Cheap milk on my mobile...
Over on the Oxford Uni. next generation mobile apps forum, the question posed by Russell Buckely is what would it take to get users to sign-up for location-based ads. Some commentators think that "cheap milk here" ads from the local Tesco Metro won't ever make it. The future of loc. ads is special promos to the audience of a pop concert etc. Personally, I disagree - and if it's cheap milk versus Madonna wallpaper at her latest concert, I'll take the cheap milk....and here's why...
Firstly, a general point to make about location-enabling is that none of us has really experienced it. The reason LE apps haven't taken off, or aren't likely to, is because they're simply unusable in most networks - the accuracy is poor. I have argued since its inception that only GPS accuracy is going to work along with proximity-based services indoors. Once people become exposed to hyper-accurate services, they will not want to give them up.
By the way, I remember sitting through one of those boring operator developer forums and watching a presentation about how accurate LBS needs to be. Quite unbelievably, they did a survey and asked what kind of accuracy would you like....etc. They concluded with the answer they actually wanted, which is not to go spend money on GPS-accurate systems because no one has asked for them. That's taking paper studies too far! Sometimes you've got to give the service to the user and then ask for feedback. I am convinced that highly accurate services of all kinds will be compelling. Many LE services, including many ad-based ones, only come alive with highly accurate proximity sensing outdoors and indoors. I believe there are many compelling use cases, including "cheap milk".
So, now for the "cheap milk" argument. I believe 100% that this is the future of LE because I believe that the long-tail model fits here. It doesn't matter if there aren't 100,000 Madonna fans who want sell-off milk, just as long as there's enough. What's enough? Enough means that the price of advertising is less than the return. For example, if Tesco Metro can spend 5 pounds per store advertising day-end sell-offs and make more than 5 pounds - they're definitely going to do it because a lot of more-than-5-pounds adds up. Those of us who think "cheap milk" is spam, won't sign up.

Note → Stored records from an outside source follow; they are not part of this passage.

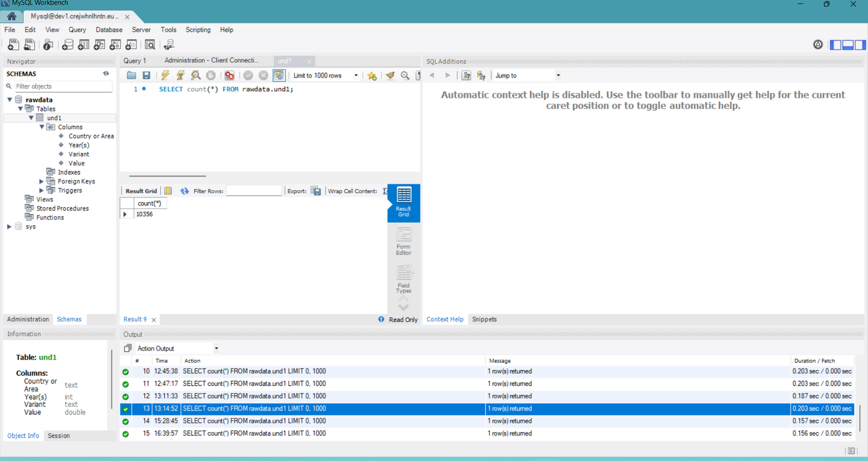Open the Database menu
This screenshot has width=868, height=461.
109,30
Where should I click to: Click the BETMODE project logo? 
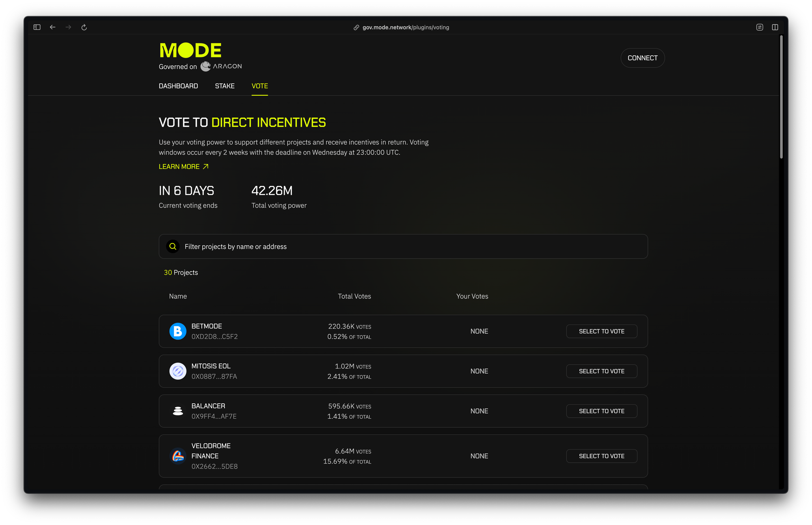[177, 331]
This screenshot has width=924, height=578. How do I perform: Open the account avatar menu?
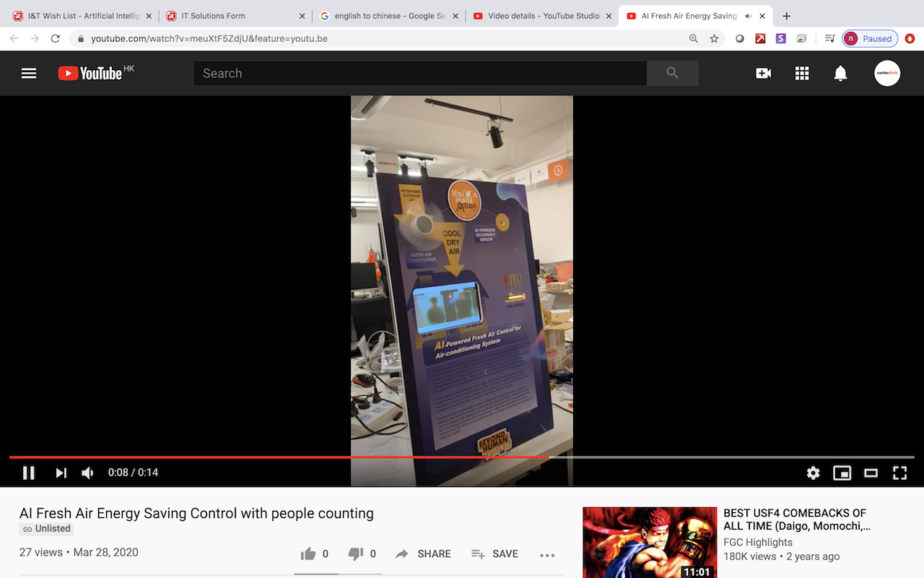(x=887, y=73)
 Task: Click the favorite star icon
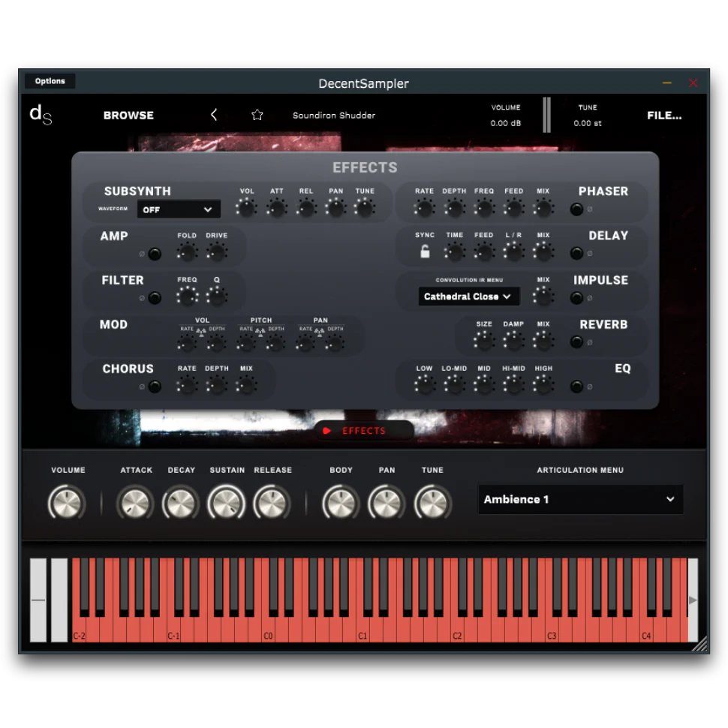click(x=257, y=115)
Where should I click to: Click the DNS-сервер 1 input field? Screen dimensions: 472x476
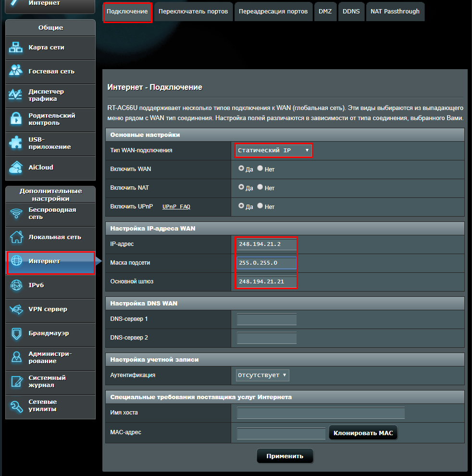267,319
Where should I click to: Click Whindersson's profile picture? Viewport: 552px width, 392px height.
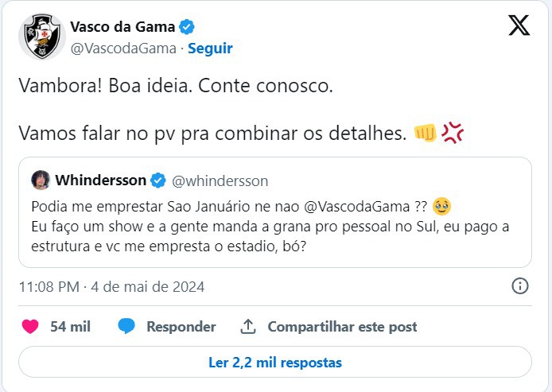pyautogui.click(x=41, y=180)
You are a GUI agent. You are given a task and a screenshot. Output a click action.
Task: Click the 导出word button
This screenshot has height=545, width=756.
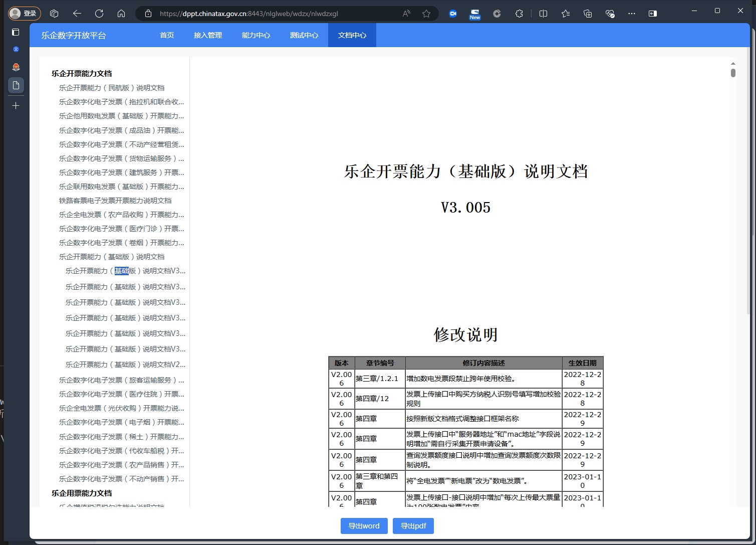(364, 526)
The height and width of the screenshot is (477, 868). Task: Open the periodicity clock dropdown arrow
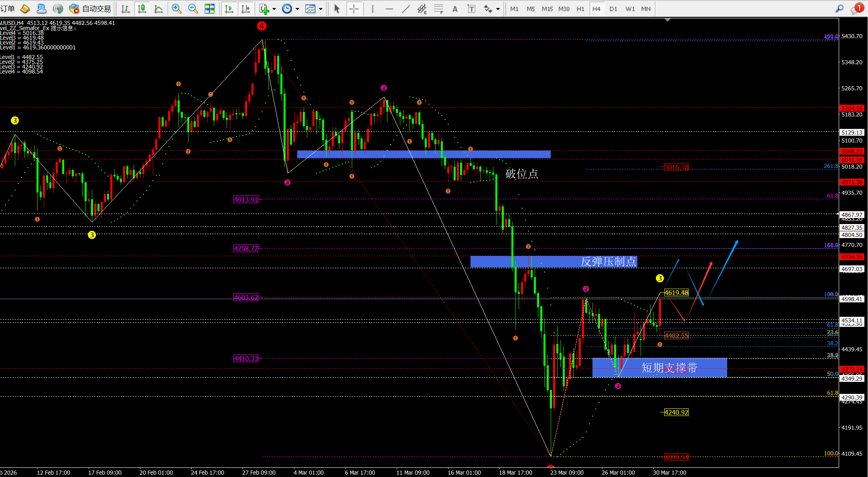297,9
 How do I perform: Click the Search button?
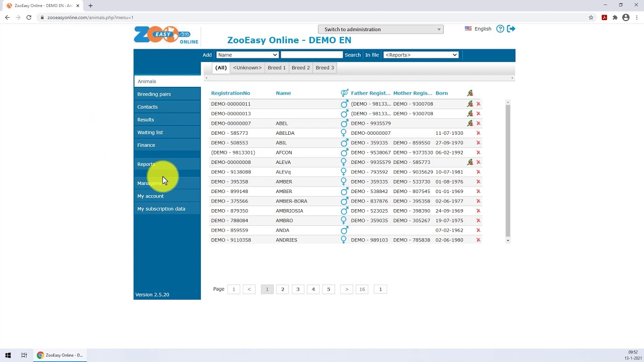(353, 55)
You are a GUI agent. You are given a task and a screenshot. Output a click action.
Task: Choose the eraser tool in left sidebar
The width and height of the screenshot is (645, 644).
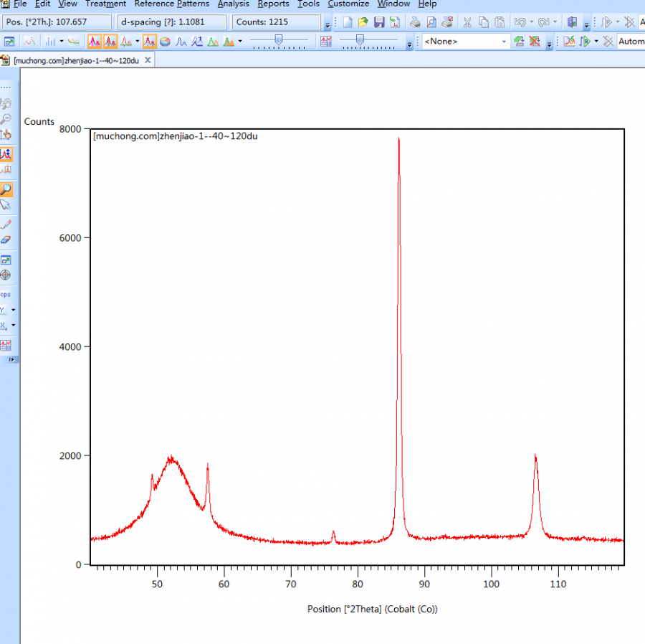point(6,240)
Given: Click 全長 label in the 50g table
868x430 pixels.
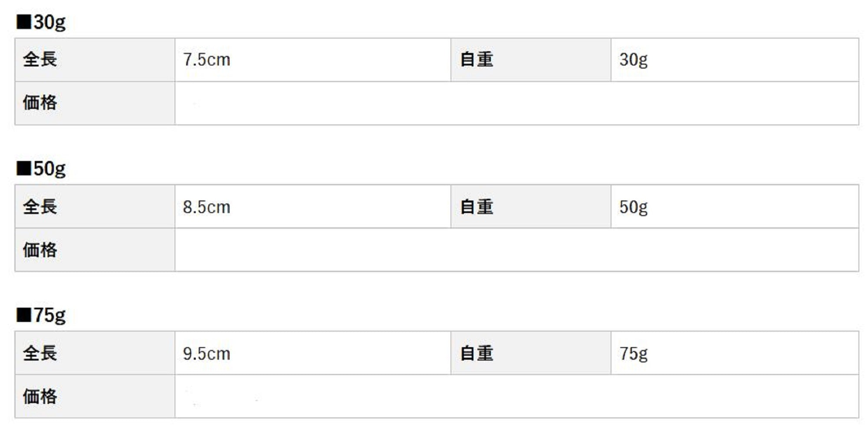Looking at the screenshot, I should click(x=40, y=207).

But to Tesco stores, that doesn't matter, as long as the economics still add up, which in the world of "pay per click" ads, it surely will.
That's perhaps not long-tail enough. What about the local plumber? If he can advertise that he's available in your area today (and God knows that plumbers are hard to find in any sense of the word) and he pays ("bids") 5 pounds for that hit that makes him 100, then he's going to do it too.
The problem with all this - and I've been writing reports for various customers about this for years - is that the cost and complexity of placing localised ads is currently prohibitive. There are all kinds of "messy" IT problems to solve . Take the Tesco example again. They will need to plumb their in-store inventory/EPOS system into the "ad service" and pipe that through the operator's network, including - probably - a revenue share back to the operator and so on. Average cost of such a project might be thousands of times the cheap milk sell-off margin over one year (or whatever ROI period accountants use these days).
Operator networks are by-and-large cumbersome telco networks, not nimble edge-of-network web servers and the like. However, that revolution is coming, albeit slowly. Operators are moving towards a Services Orientated Architecture (SOA) where eventually their whole business will be one big "software application" accessible via the net (web services etc) - as will Tesco and others. It is difficult to appreciate the benefits that SOA promises - and even operators don't really understand the transformative possibilities - but one of them is how previously very complex business rules and the expensive IT required to implement them will be as easy and cheap to implement as clicking a few mouse buttons. So, if the local BMW garage want to beam you an ad for a car that they already "know" you've been looking at on Froogle then they can implement that app/ad for next to nothing.
Many interesting mobile apps in the future can only come to fruition with this sort of complex multiple operation/business logic underneath. I believe that what we are headed for is a different question than the one posed by Russell. People will ask "why wouldn't I want location-based ads?" "Hello?" I suspect that Google already know this.